The Sphere of Nothingness

The notion of being mindful of an absence can be taken further. In the above examples, the absence was a specific one, namely of a particular mental state. However, absence can also take on a broader and more general scope, in the sense of there not being anything, leading to the notion of “nothing” (= not anything). Such total absence comes to the fore with the third of four deep tranquility attainments known as the immaterial spheres: the sphere of nothingness. Since mindfulness in its early Buddhist usage plays an important role in the achievement of states of mental tranquility (Anālayo 2019), a meditative cultivation of the sphere of nothingness does require mindfulness and would hardly be possible without it. In other words, such successfully attending to total absence (in the sense that there is nothing at all) still requires that mindfulness itself is not absent.
The early discourses present the sphere of nothingness as a pre-Buddhist practice.
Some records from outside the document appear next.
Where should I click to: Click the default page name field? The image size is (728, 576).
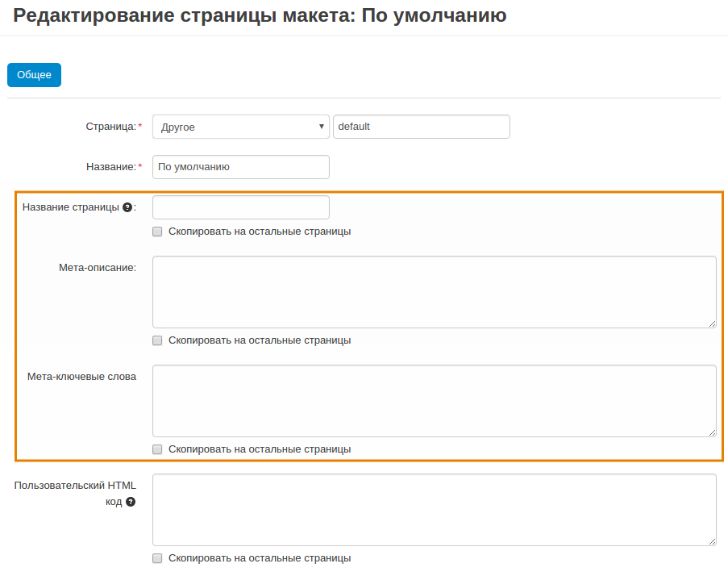click(422, 127)

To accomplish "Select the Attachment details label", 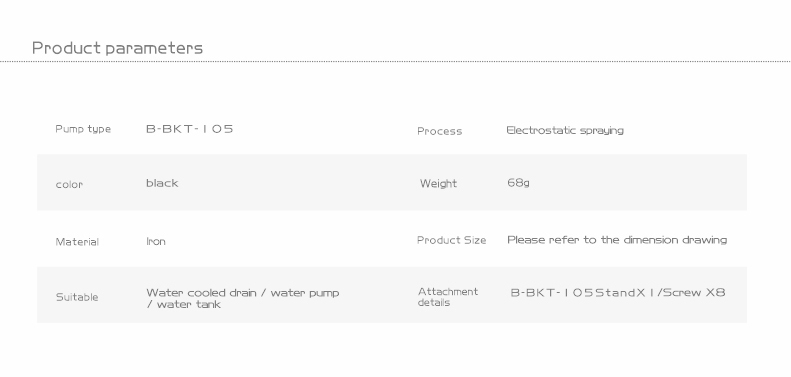I will (447, 297).
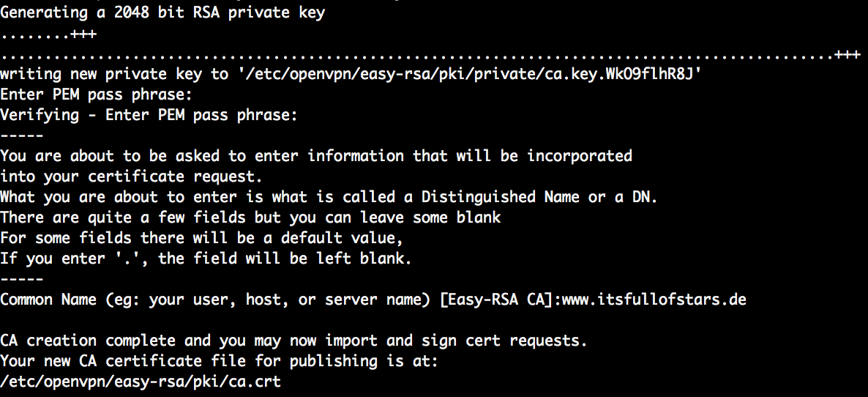Image resolution: width=868 pixels, height=397 pixels.
Task: Click 'There are quite a few fields' line
Action: (250, 218)
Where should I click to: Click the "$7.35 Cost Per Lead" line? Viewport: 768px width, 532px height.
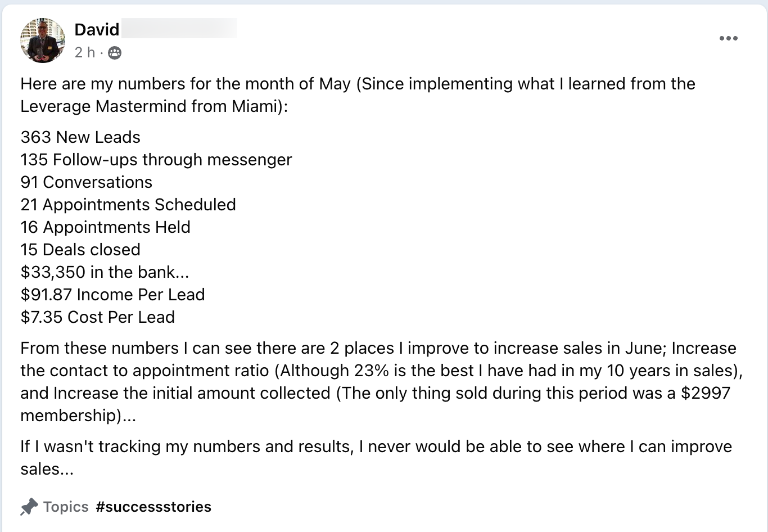pyautogui.click(x=98, y=317)
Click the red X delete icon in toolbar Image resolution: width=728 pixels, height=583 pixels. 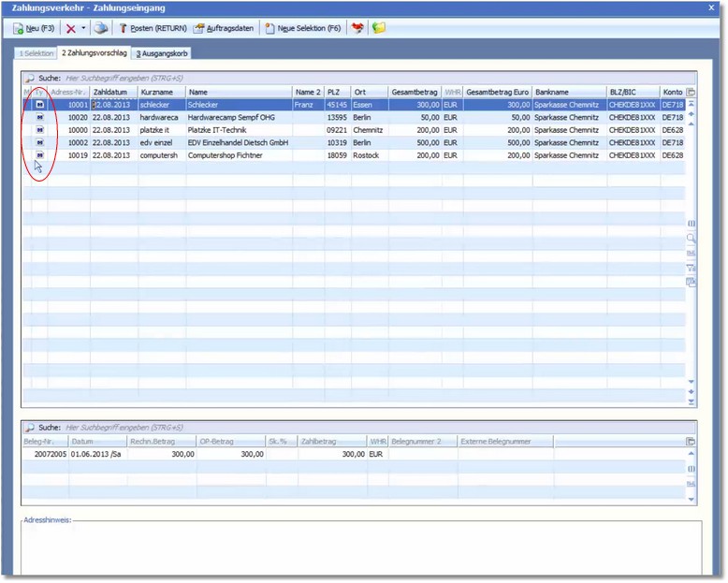pyautogui.click(x=71, y=29)
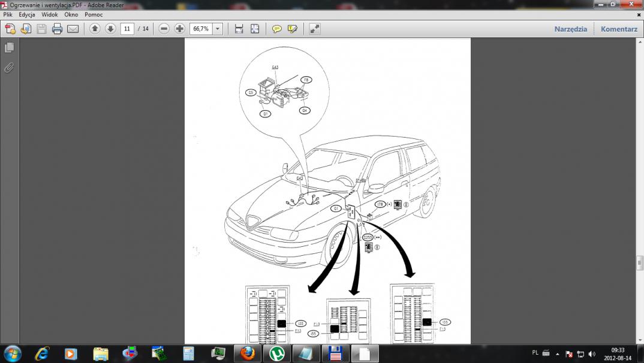Click the Print file icon

click(57, 29)
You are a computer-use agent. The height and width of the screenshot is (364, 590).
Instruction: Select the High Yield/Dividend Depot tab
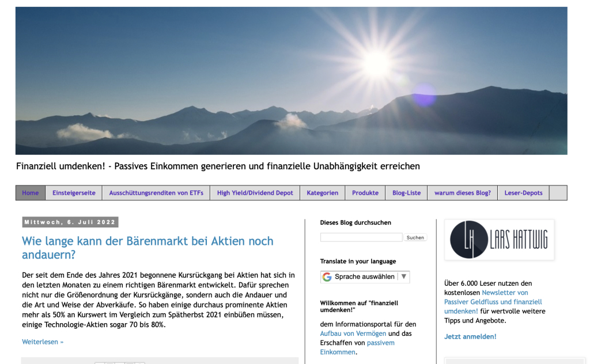[x=255, y=193]
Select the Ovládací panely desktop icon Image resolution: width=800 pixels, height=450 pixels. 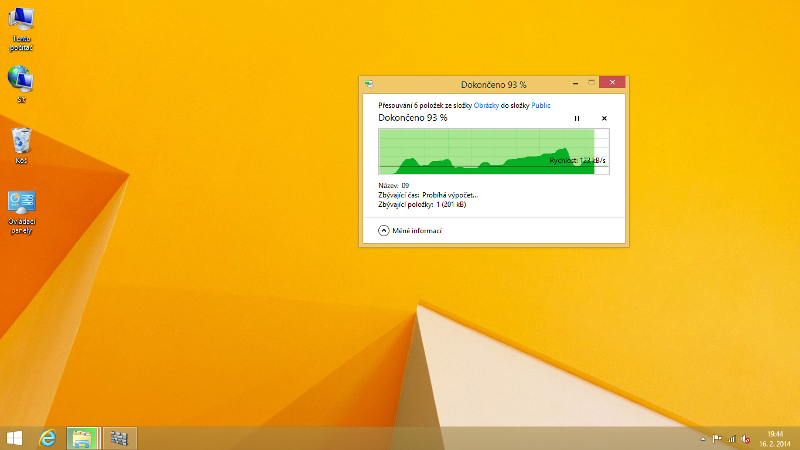(x=21, y=210)
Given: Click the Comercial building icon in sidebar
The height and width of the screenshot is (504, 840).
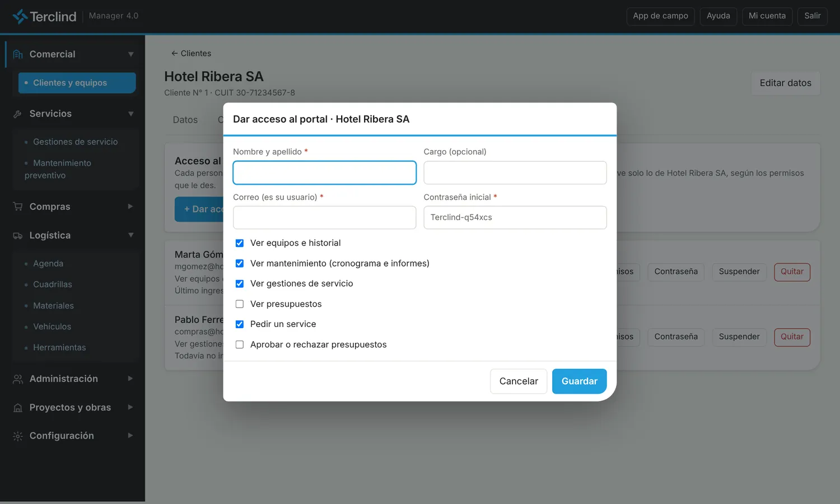Looking at the screenshot, I should (18, 54).
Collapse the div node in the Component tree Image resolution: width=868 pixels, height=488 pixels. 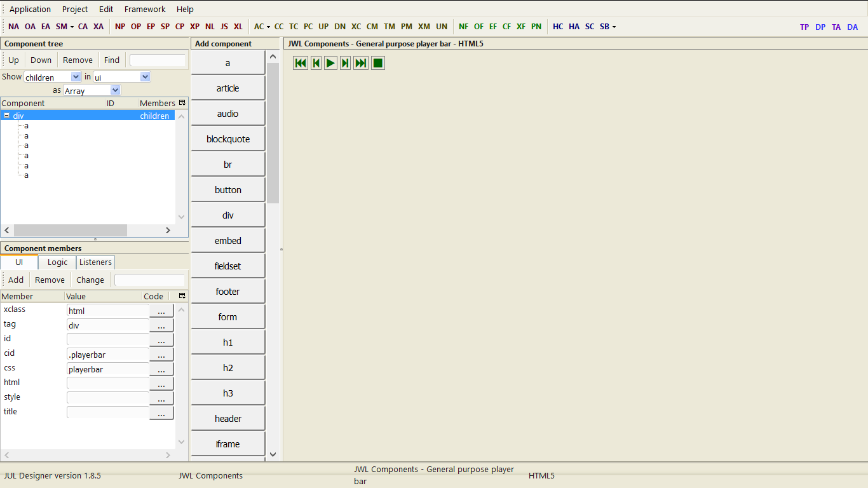8,116
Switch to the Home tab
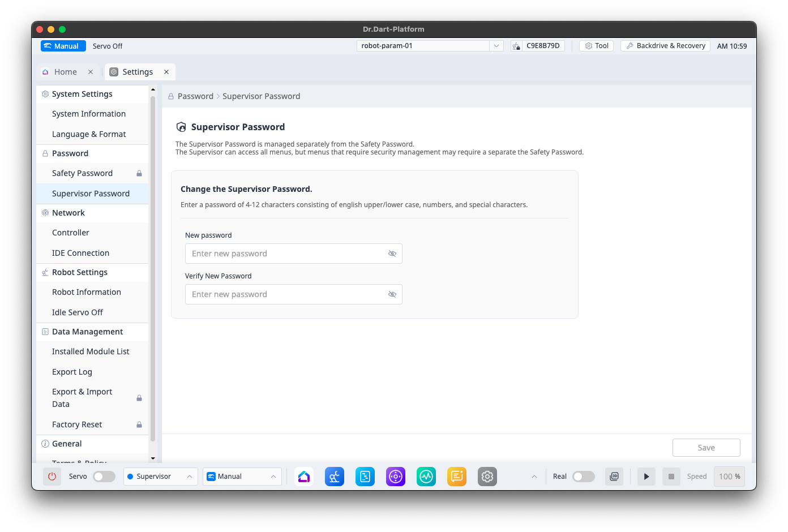The width and height of the screenshot is (788, 532). (x=65, y=72)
According to the traditional account, the Buddha-to-be cultivated this attainment under the guidance of a teacher by the name of Āḷāra Kālāma (MN 26 and MĀ 204). The relevant Pāli discourse and its Chinese Āgama parallel do not provide further details about the kind of philosophy that inspired the mode of practice taught by Āḷāra Kālāma. Nevertheless, indications found in other discourses make it probable that such practice involved the notion of realizing a subtle type of self, corresponding to the type of perception that is experienced by those who have mastered this attainment (Anālayo 2021).
From an early Buddhist perspective, however, the sphere of nothingness, together with its cosmological counterpart in the form of rebirth in the corresponding celestial realm, are simply modalities of creating a reified sense of identity (MN 106, MĀ 75, and Up 4058; Anālayo 2011, p. 617). For this reason, the Buddha-to-be was reportedly dissatisfied with the attainment he had reached under the tutelage of Āḷāra Kālāma:
Monastics, it occurred to me: ‘This Dharma does not lead to disenchantment, nor to dispassion, nor to cessation, nor to appeasement, nor to penetrative knowledge, nor to full awakening, nor to Nirvana, but just to reappearance in [the realm of] the sphere of nothingness. Monastics, I was thus dissatisfied with this Dharma and, turning away, I left this Dharma.
(MN 26: tassa mayhaṃ, bhikkhave, etad ahosi: nāyaṃ dhammo nibbidāya na virāgāya na nirodhāya na upasamāya na abhiññāya na sambodhāya na nibbānāya saṃvattati, yāvad eva ākiñcaññāyatanūpapattiyā ti. so kho ahaṃ, bhikkhave, taṃ dhammaṃ analaṅkaritvā tasmā dhammā nibbijja pakkamiṃ).
I further had this thought: ‘This Dharma does not lead to knowledge, does not lead to awakening, does not lead to Nirvana. I would now rather leave this Dharma and continue searching for the supreme peace of Nirvana that is free from disease [etc.].’
(MĀ 204: 我復作是念: 此法不趣智, 不趣覺, 不趣涅槃. 我今寧可捨此法, 更求無病無上安隱涅槃).
A minor difference is that the Chinese Āgama version does not explicitly refer to the topic of rebirth in the corresponding realm. In the main, however, the parallels agree in depicting the Buddha’s disenchantment with the attainment of the sphere of nothingness. Another Pāli discourse indicates that cultivating the attainment of nothingness can lead to a form of rebirth that endures for the exceedingly long time of 60,000 eons (AN 3.114). Yet, the Buddha’s quest was for a thorough and radical transcendence of the human predicament of being subject to old age, disease, and death. Hence, a mere postponement of being again subject to these, even though such adjournment would have lasted for an incredibly long time period, left him dissatisfied.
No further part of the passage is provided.